11 May 2009


Intelligent automotive air conditioning yields fuel savings

11 May 2009 | The Sentience project, which aims to demonstrate the significant advantages of extending the electronic automotive horizon through the integration of automotive systems, mobile telecoms and advanced mapping technology, today announced the results of extensive climatic testing of an intelligent air conditioning control system. Under conditions representative of UK summer weather, the new system consistently delivers fuel savings in excess of 9 per cent over the urban portion of the NEDC drive cycle.

Sentience is a research collaboration led by Ricardo, and also involves Jaguar-Land Rover, TRL, Ordnance Survey and Orange Business Services, with part-funding provided by innovITS, the UK centre of excellence for intelligent transport systems and sustainable mobility.

The project team unveiled the Sentience research vehicle (based on a Ford Escape Hybrid) at a press launch in early March 2009. At that time the vehicle exhibited the Enhanced Acceleration/Deceleration (EAD) control strategy, in which the vehicle speed is controlled to meet actual and virtual speed limits using an advanced form of adaptive cruise control linked to the hybrid powertrain system of the vehicle. Virtual speed limits are calculated using GPS and mapping data including features such as bends and even speed bumps, as well as less predictable road features including roundabouts and traffic lights. Once EAD is operating, the driver simply steers the vehicle but can at any time, of course, manually over-ride the system if a change of route is required or for safety reasons.

Since its initial unveiling, testing and development of the Sentience vehicle has been actively progressed using climatically controlled test facilities at the Ricardo Midlands Technical Centre. A new Enhanced Air Conditioning (EAC) control strategy has now been successfully developed which manages the air conditioning system in parallel with the hybrid powertrain. This is particularly useful in urban traffic with frequent stop/start transitions. In the test vehicle, the air conditioning compressor is driven by the engine so that when the hybrid powertrain operates in electric only mode or the vehicle is stationary, the air conditioning system does not operate.

By linking the EAC and powertrain control strategies however, knowledge of when the combustion engine may be stopped allows the system to plan an appropriate and more efficient cooling strategy.
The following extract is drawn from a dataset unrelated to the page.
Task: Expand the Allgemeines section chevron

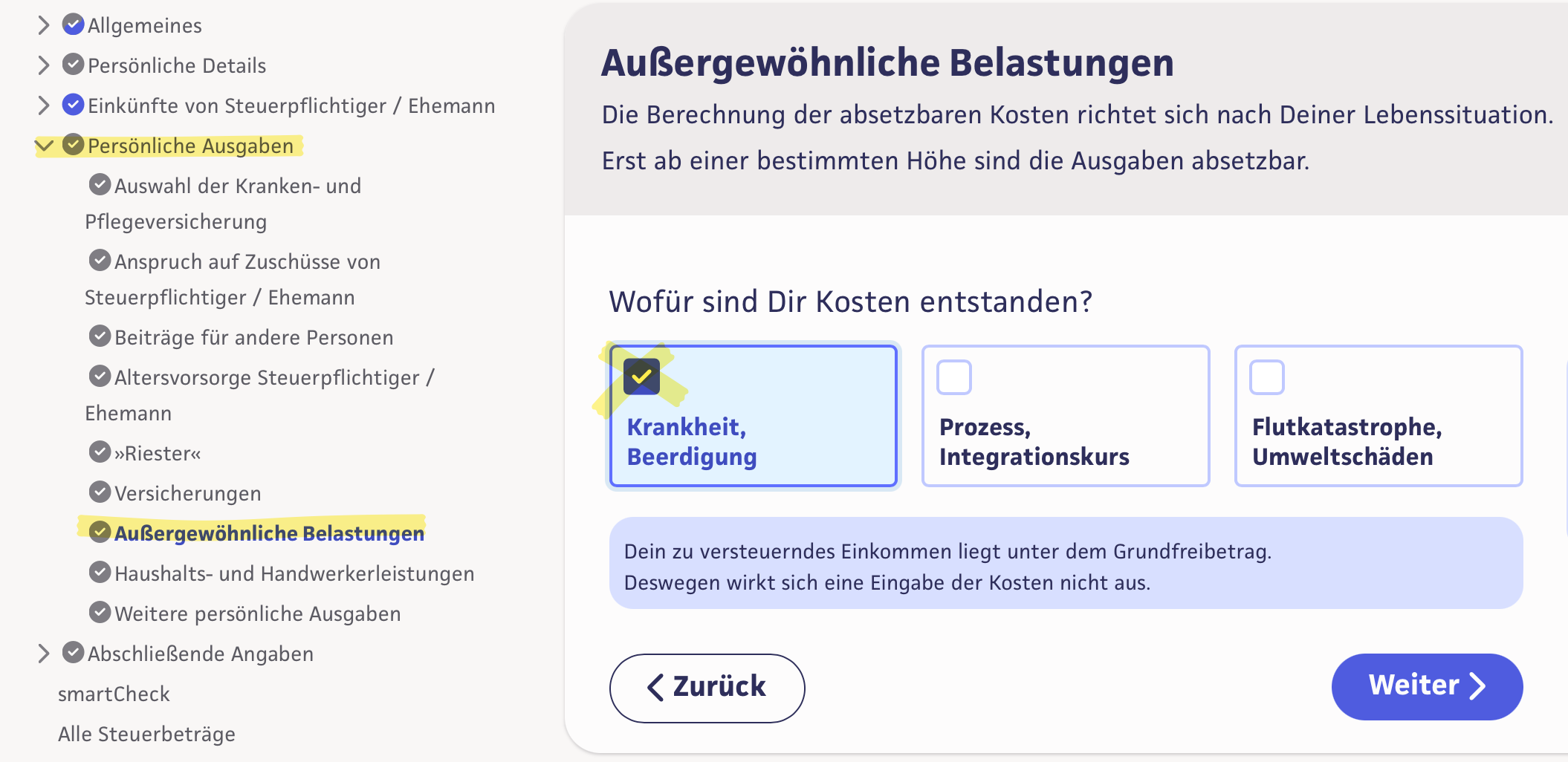Action: (44, 25)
Cabin air temperature can thus be maintained within a narrow range while maximising the opportunities for the gasoline engine to switch off – and hence minimising the time that the engine is run solely to drive the air conditioning.

The measured fuel saving in summer driving of in excess of 9 per cent is entirely due to the optimised control of the air conditioning system, as this is completely independent of the vehicle's EAD strategy, which could not be used for a defined regulatory drive cycle such as the NEDC. The subject of a Ricardo patent application, the new EAC technology is also highly applicable to all types of hybrid vehicles, including the stop-start systems which are becoming increasingly common.

Tom Robinson, Sentience project director for Ricardo, said: "The Enhanced Air Conditioning (EAC) control system we have announced today is a further very tangible technology breakthrough for the Sentience project, which has already demonstrated the potential synergies to be realised by connecting the existing on-board systems of vehicles with mobile communications and advanced mapping technologies. EAC is highly applicable to a wide range of hybrid vehicle types from simple stop-start systems to plug-in hybrids, and Ricardo will seek to exploit this technology actively in its future client programmes".